In January 2020 it was announced that Michaelis would succeed Peter Wittig as Ambassador in London. He took up the post in London in May 2020. He was succeeded as State Secretary by the Director-General for Economic Affairs at the Federal Foreign Office, Miguel Berger.

On 3 January, Michaelis was again appointed State Secretary of the Federal Foreign Office under Foreign Minister Annalena Baerbock.

From August 2023 to June 2025, he served as German Ambassador to the United States, succeeding Emily Haber. He formally presented his credentials to Ethan Rosenzweig, Acting Chief of Protocol of the United States' State Department, on August 3rd, 2023.

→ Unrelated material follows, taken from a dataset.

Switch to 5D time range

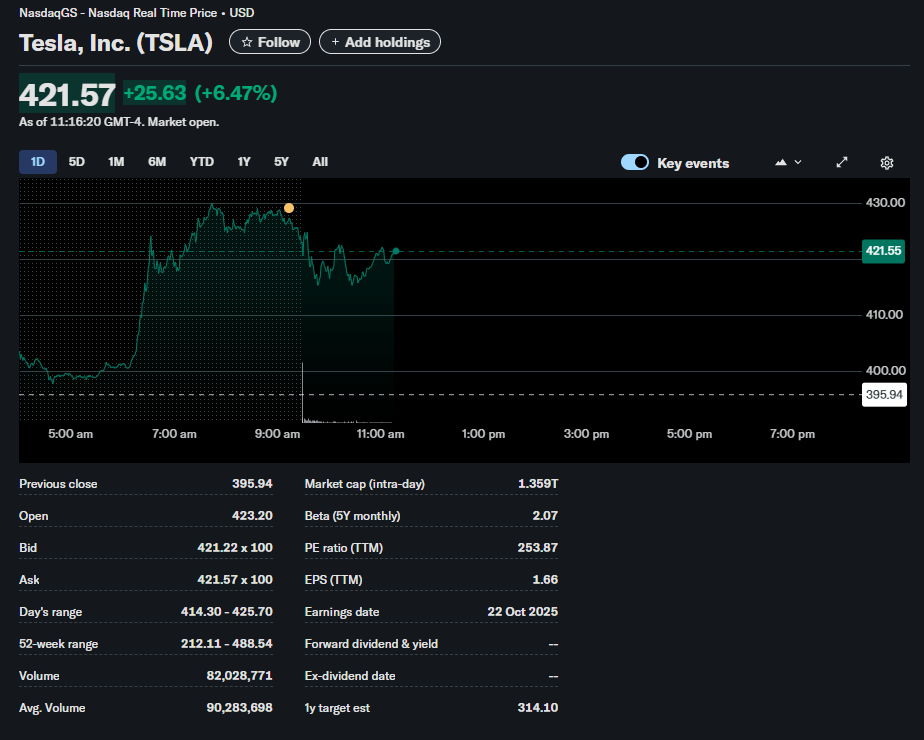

According to Reuters, in an article published on 19 January, 2025, Michaelis warned that the incoming Trump administration would rob U.S. law enforcement and the media of their independence and hand big tech companies co-governing power. Reuters said a confidential briefing document, dated January 14 and signed by Michaelis, described Donald Trump's agenda for his second White House term as one of maximum disruption that would bring about "a redefinition of the constitutional order - maximum concentration of power with the president at the expense of Congress and the federal states."

== Recognition ==
Michaelis is an Honorary Fellow of Keble College, Oxford. He has received various decorations and honours including the Order of Merit of the Republic of Italy, the Order of Civil Merit of Spain and the French Legion of Honour.

==Personal life==
Michaelis is married with three children. He is a fan and member of 1. FC Union Berlin.